Pour le second trimestre, l’État projette de lever 658 milliards de FCFA, dont 210 milliards sur les Bons assimilables du Trésor (BAT) et 448 milliards sur les Obligations assimilables du Trésor (OAT), selon le calendrier publié par Umoa-Titres.
Sur l’ensemble de la zone Uemoa, les huit États prévoient de mobiliser 3 075,5 milliards de FCFA, avec la Côte d’Ivoire en tête, visant 980 milliards de FCFA.

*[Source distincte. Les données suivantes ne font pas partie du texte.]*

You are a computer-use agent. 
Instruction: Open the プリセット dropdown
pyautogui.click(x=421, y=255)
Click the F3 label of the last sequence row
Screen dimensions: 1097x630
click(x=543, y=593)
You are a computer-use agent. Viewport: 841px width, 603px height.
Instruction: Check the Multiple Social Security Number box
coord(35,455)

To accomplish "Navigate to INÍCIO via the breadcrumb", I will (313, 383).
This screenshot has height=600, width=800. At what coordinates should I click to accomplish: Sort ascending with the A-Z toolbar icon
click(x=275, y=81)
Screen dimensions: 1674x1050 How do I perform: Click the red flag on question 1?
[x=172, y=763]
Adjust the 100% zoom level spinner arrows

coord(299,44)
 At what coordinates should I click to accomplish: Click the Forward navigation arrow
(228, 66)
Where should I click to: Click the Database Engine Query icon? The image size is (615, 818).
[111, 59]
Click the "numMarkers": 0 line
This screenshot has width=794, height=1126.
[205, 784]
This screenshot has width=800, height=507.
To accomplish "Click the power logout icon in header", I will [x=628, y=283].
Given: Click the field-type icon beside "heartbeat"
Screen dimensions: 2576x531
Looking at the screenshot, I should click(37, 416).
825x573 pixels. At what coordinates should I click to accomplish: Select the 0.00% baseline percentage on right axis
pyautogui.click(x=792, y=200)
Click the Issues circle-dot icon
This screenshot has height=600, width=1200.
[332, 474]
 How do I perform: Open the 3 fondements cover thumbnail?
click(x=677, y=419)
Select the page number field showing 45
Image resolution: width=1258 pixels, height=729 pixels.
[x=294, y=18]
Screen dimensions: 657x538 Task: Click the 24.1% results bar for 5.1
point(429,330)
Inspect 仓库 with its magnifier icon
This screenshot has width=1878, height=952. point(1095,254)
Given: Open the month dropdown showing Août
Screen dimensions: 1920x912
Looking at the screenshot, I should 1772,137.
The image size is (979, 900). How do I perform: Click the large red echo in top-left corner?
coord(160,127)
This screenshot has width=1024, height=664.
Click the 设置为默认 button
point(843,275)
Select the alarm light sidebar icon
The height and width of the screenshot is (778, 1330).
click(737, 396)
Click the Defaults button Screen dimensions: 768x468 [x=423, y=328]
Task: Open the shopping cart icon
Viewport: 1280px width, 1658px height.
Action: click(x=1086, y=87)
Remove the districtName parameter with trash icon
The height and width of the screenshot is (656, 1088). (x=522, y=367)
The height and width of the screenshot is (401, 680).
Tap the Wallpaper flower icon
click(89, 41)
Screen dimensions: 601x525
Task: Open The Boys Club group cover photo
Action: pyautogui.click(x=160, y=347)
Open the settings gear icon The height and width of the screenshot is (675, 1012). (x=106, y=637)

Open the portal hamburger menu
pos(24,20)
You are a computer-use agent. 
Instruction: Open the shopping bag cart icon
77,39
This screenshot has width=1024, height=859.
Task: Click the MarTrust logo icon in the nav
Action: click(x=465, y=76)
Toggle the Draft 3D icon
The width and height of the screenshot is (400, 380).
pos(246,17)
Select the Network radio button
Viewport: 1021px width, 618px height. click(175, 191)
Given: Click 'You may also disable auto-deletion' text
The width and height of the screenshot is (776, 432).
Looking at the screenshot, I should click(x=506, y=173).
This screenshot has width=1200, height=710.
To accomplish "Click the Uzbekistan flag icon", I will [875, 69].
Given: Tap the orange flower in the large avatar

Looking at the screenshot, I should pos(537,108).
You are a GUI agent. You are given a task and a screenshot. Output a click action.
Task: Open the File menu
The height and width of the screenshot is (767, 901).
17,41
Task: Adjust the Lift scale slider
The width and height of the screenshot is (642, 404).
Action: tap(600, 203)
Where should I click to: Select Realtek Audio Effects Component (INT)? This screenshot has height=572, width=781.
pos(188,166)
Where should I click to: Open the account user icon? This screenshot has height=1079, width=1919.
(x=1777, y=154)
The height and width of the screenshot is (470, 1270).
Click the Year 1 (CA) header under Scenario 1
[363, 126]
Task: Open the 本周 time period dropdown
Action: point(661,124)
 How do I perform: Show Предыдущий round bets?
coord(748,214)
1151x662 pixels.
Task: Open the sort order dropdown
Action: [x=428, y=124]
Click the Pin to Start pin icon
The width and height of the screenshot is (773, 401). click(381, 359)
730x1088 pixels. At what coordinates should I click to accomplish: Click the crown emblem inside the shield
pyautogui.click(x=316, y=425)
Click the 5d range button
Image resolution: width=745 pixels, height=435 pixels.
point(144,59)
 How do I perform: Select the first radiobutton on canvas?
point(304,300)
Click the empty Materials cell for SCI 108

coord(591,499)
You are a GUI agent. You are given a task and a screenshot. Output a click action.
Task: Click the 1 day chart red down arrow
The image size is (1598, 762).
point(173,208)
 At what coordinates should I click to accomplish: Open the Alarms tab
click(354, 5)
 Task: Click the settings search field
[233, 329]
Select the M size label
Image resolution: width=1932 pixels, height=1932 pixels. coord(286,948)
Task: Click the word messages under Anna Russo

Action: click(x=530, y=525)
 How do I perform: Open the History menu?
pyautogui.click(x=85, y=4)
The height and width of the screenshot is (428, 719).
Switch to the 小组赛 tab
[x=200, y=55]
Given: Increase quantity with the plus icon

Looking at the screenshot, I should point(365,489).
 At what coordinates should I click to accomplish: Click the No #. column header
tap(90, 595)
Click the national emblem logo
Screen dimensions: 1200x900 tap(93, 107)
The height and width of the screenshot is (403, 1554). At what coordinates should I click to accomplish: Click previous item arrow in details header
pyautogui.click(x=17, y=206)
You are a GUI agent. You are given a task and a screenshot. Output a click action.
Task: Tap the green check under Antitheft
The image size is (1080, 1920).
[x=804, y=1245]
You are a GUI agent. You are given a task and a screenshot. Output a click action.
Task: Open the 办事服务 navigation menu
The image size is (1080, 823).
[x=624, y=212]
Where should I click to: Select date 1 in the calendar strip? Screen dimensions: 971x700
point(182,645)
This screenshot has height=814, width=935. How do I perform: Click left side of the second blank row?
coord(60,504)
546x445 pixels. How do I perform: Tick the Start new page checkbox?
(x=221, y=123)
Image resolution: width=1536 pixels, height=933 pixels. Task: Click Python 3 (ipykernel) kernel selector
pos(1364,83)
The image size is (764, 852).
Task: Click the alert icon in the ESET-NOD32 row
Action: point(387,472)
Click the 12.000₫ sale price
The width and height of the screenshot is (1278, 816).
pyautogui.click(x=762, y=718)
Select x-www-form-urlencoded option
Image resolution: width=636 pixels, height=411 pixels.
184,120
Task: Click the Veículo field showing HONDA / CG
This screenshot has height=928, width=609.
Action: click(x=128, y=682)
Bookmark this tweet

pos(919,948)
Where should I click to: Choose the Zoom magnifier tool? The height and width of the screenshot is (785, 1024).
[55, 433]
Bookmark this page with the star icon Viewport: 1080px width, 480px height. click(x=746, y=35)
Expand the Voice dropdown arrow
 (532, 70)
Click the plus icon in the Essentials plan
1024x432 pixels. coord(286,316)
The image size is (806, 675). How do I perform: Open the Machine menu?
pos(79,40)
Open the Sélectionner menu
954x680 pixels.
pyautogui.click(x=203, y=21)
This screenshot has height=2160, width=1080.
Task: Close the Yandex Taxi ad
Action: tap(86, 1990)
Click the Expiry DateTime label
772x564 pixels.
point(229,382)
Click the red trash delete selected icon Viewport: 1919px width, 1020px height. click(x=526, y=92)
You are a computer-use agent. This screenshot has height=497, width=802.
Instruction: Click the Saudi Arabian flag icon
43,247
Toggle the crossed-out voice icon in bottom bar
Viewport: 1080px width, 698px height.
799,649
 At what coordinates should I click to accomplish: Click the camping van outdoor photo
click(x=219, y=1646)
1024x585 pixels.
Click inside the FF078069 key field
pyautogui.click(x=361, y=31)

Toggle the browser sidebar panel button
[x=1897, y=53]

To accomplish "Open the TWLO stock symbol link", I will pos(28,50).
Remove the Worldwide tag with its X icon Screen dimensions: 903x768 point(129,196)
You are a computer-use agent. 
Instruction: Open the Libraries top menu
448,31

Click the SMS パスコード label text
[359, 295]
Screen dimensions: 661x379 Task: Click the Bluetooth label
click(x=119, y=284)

Le Sénégal reste particulièrement dépendant du marché régional, en raison d’un niveau d’endettement élevé et des restrictions liées à l’affaire de la dette dite « cachée », qui a conduit le FMI à relever le taux d’endettement à 132 % et à suspendre son programme avec le pays. Face à l’accès limité aux marchés internationaux, l’Umoa devient un levier crucial pour le financement de l’État, avec un objectif total de 4 132 milliards de FCFA sur l’année 2026, dont 2 752 milliards sur le marché régional des titres publics.